The “Aerograph” air brush invented by Charles L. Burdick. From British Journal of Photography, February 25, 1898, page 123. 

Chicago became known for air brushes, with a concentration of key players and companies located in the city, including Olaus C. Wold (1861-1947), a Norwegian immigrant who worked for Thayer and Chandler, an arts and crafts supply company founded by Norwegian Henry Thayer and Englishman Charles Chandler in Chicago. Wold designed air brushes (US Patent 767,510) in 1901 and founded the Wold Air Brush Company; he later sold half of his interest in to Jens A. Paasche (1880-1969), a fellow Norwegian who founded Paasche Brothers in Chicago in 1904. 

The crowded air brush business fostered competition that made it ripe for patent and trademark infringement. Walkup’s Air Brush Manufacturing Co. filed a trademark infringement case against competitor Thayer and Chandler Co., claiming trademark infringement for name “Air Brush.” The Illinois Circuit Court, however, decided that the name “air brush” was generic and, in the patent, indicates a class of articles. (Air Brush Mfg.

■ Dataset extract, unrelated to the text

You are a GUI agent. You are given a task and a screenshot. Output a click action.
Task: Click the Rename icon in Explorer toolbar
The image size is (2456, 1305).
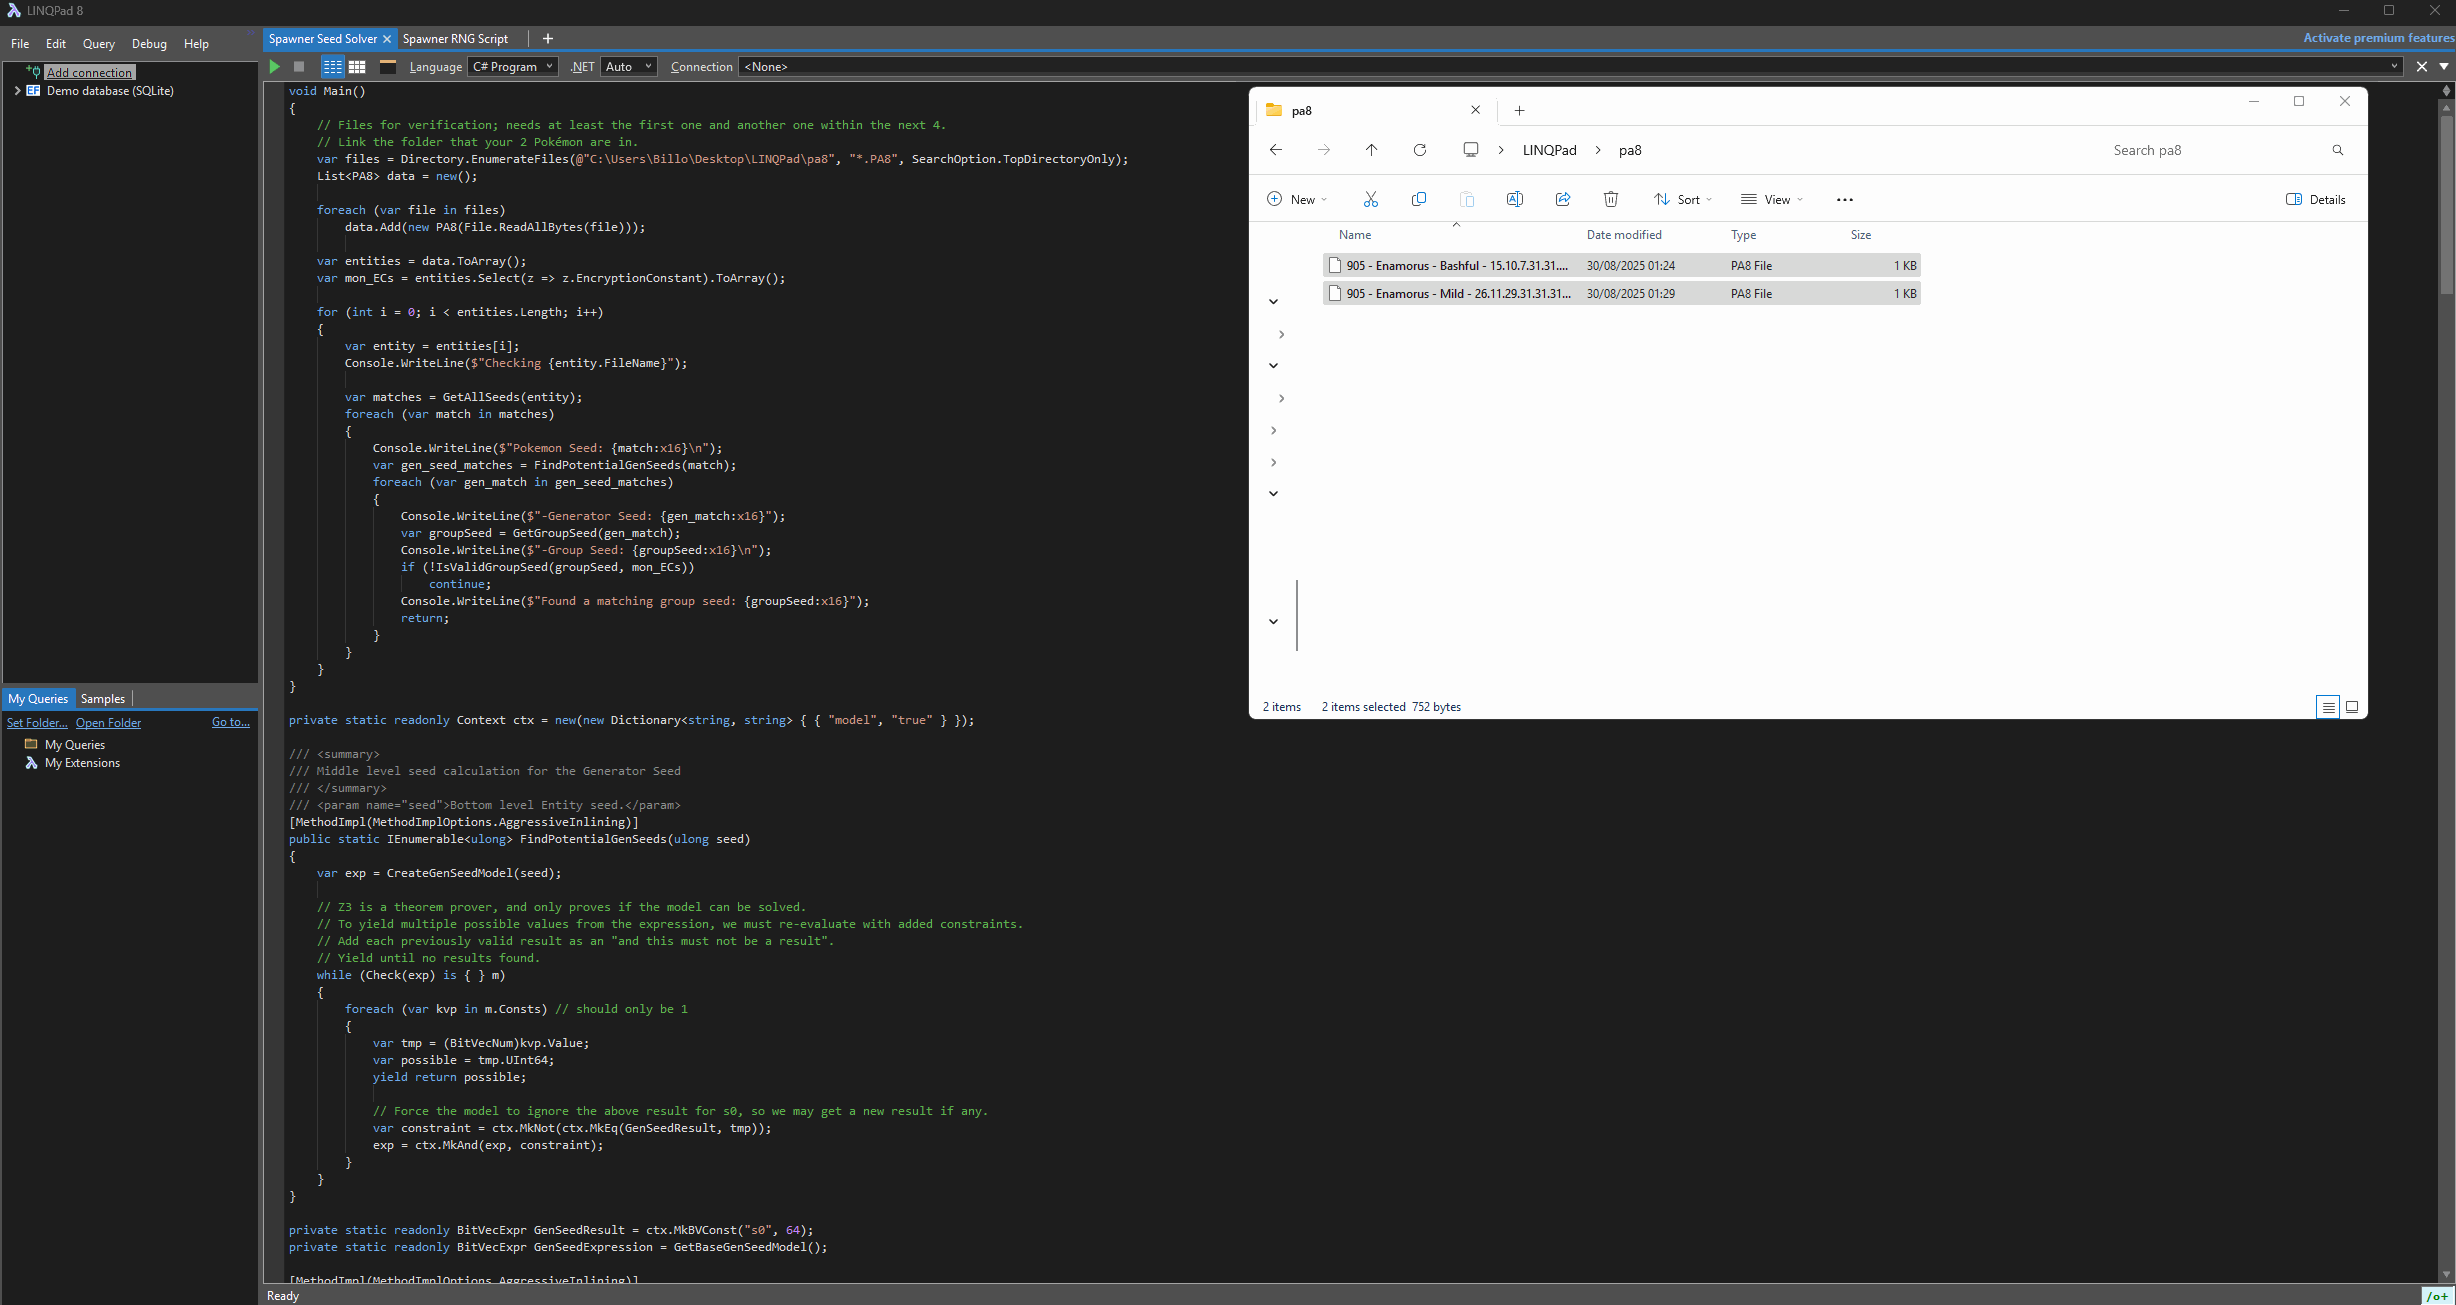click(x=1514, y=200)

Co. vs. Thayer, Federal Reporter 84, 1897, page 640). Liberty Walkup’s dominance waned, and his company dissolved. Wold, Paasche, and Thayer and Chandler were ready to fill the void. Today the air brush is still used in photography, the automotive industry, nail painting, and even tanning salons. 

Researchers interested in trade literature will find many examples in Archives Center collections and the Smithsonian Libraries Trade Literature Collection housed at the National Museum of American History. 

Sources:

  • Bridges and Framed Structures, Volume 1, 1899
  • Photo-Miniature, Volume XVI, No. 181, March 1921.
  • Photo-Miniature, Volume XVI, No. 183, July 1921.
  • Bulletin of Photography, Volume 30, Issue 776, 1922.
  • Portrait and Biographical Record of Winnebago and Boone Counties, Illinois. Chicago: Biographical Publishing Company, 1892: 51.
  • Soltan, Mohamed Abdeldayem Ahmed. An Investigation into the History of the Airbrush and the Impact of the Conservation Treatment of Airbrushed Canvas Paintings. PhD diss., (University of Northumbria, 2015).
  • The Federal Reporter. Cases Argued and Determined in the Circuit Courts of Appeals and Circuit and District Courts of the United States. Volume 84, February-March, 1898: 640.